Forme générale de la société

§ 2060. LES ÉLÉMENTS. La forme de la société est déterminée par tous les éléments qui agissent sur elle ; et ensuite, elle réagit sur les éléments. Par conséquent, on peut dire qu'il se produit une détermination mutuelle. Parmi les éléments, nous pouvons distinguer les catégories suivantes : 1° le sol, le climat, la flore, la faune, les circonstances géologiques, minéralogiques, etc.; 2° d'autres éléments extérieurs à une société donnée, en un temps donné ; autrement dit, les actions des autres sociétés sur celle-ci, actions qui sont extérieures dans l'espace, et les conséquences de l'état antérieur de cette société, conséquences qui sont extérieures dans le temps ; 3° des éléments intérieurs, dont les principaux sont la race, les résidus ou les sentiments qu'ils manifestent, les tendances, les intérêts, l'aptitude au raisonnement, à l'observation, l'état des connaissances, etc. Les dérivations aussi figurent parmi ces éléments.

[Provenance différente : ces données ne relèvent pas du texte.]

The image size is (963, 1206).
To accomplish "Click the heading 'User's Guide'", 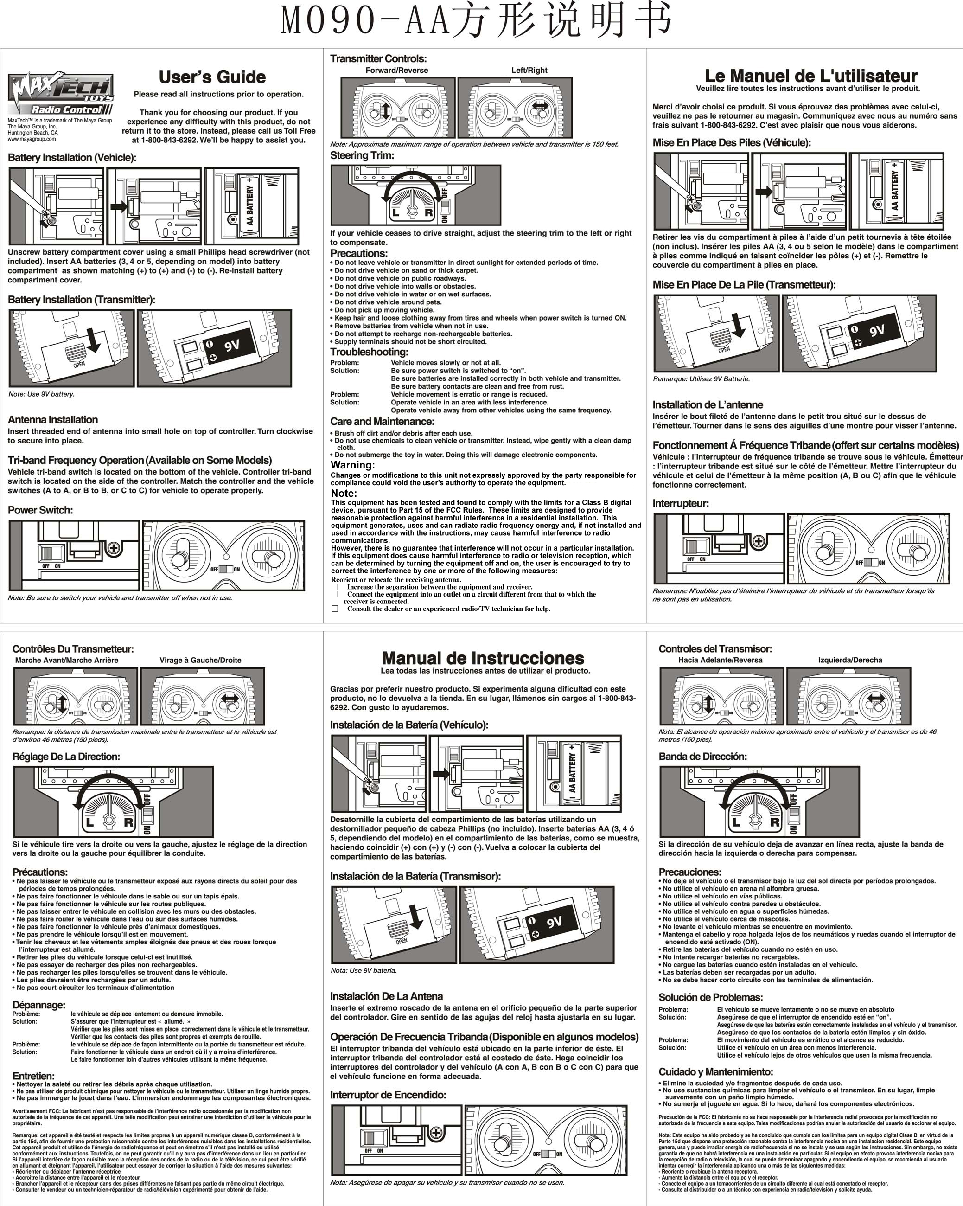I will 212,77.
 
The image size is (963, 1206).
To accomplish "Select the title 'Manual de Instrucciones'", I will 483,658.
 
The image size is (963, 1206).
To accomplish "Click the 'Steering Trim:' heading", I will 362,155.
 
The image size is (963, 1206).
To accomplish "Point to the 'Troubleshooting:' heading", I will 369,352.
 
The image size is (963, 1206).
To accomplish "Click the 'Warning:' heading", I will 352,465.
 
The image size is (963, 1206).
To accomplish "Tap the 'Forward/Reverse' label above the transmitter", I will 396,71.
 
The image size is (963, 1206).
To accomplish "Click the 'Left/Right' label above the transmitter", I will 529,71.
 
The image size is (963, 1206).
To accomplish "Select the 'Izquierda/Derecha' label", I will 849,660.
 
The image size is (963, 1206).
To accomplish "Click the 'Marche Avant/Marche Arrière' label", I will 67,660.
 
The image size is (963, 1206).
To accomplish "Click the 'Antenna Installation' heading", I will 52,419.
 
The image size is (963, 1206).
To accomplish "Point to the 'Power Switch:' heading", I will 40,510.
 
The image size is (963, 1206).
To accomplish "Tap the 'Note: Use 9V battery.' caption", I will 41,394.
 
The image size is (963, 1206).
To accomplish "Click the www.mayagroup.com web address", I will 32,139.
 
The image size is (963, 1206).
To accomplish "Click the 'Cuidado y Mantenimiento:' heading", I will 715,1072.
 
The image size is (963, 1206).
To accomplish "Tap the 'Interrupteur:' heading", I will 681,503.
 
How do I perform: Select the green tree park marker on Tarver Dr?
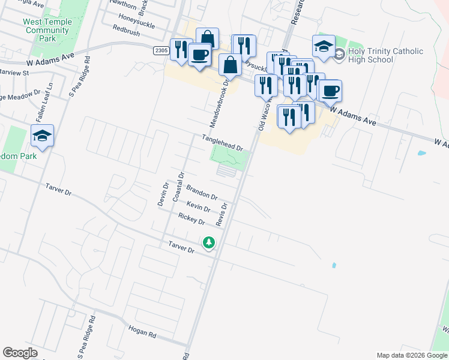[x=209, y=243]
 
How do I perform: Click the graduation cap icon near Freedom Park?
[x=43, y=136]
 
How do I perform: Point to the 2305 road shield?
[x=160, y=51]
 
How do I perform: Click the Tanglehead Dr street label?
[x=222, y=143]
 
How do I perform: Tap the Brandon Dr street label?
[x=202, y=191]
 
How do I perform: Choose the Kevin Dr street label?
[x=198, y=206]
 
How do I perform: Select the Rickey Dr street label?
[x=191, y=219]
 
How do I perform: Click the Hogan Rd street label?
[x=142, y=331]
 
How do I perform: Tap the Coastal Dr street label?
[x=178, y=187]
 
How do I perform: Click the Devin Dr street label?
[x=162, y=194]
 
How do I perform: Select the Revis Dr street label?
[x=222, y=214]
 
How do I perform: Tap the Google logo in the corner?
[x=20, y=353]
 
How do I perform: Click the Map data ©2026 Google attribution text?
[x=412, y=355]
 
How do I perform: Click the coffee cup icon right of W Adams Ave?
[x=330, y=91]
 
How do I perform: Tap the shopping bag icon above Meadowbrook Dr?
[x=230, y=65]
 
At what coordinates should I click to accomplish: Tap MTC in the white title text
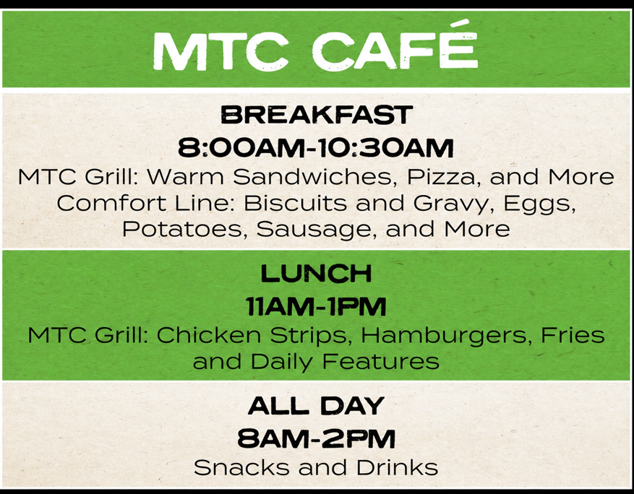(x=220, y=51)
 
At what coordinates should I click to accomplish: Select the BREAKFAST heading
(x=317, y=114)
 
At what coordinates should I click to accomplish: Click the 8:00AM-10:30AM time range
(x=316, y=148)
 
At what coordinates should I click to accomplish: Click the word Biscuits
(x=295, y=202)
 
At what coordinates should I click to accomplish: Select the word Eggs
(x=539, y=204)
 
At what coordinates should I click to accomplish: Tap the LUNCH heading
(x=316, y=274)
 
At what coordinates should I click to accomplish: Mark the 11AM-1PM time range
(x=316, y=307)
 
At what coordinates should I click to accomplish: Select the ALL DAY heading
(x=316, y=406)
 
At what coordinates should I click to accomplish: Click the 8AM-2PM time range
(x=316, y=438)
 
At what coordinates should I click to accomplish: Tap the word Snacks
(x=241, y=467)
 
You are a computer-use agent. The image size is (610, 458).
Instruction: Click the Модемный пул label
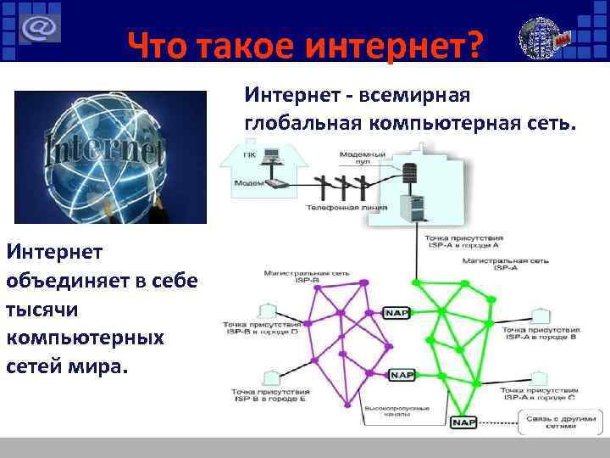363,159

§ 2061. Les éléments que nous avons mentionnés ne sont pas indépendants ; la plupart sont mutuellement dépendants. En outre, parmi les éléments, il faut ranger les forces qui s'opposent à la dissolution, à la destruction des sociétés durables. C'est pourquoi, lorsqu'une de celles-ci est constituée sous une certaine forme déterminée par les autres éléments, elle agit à son tour sur ces éléments. Ceux-ci, en ce sens, doivent aussi être considérés comme étant en état de mutuelle dépendance avec la société dont nous parlons. On observe quelque chose de semblable pour les organismes des animaux. Par exemple, la forme des organes détermine le genre de vie ; mais celui-ci, à son tour, agit sur les organes (§ 2088 et sv.).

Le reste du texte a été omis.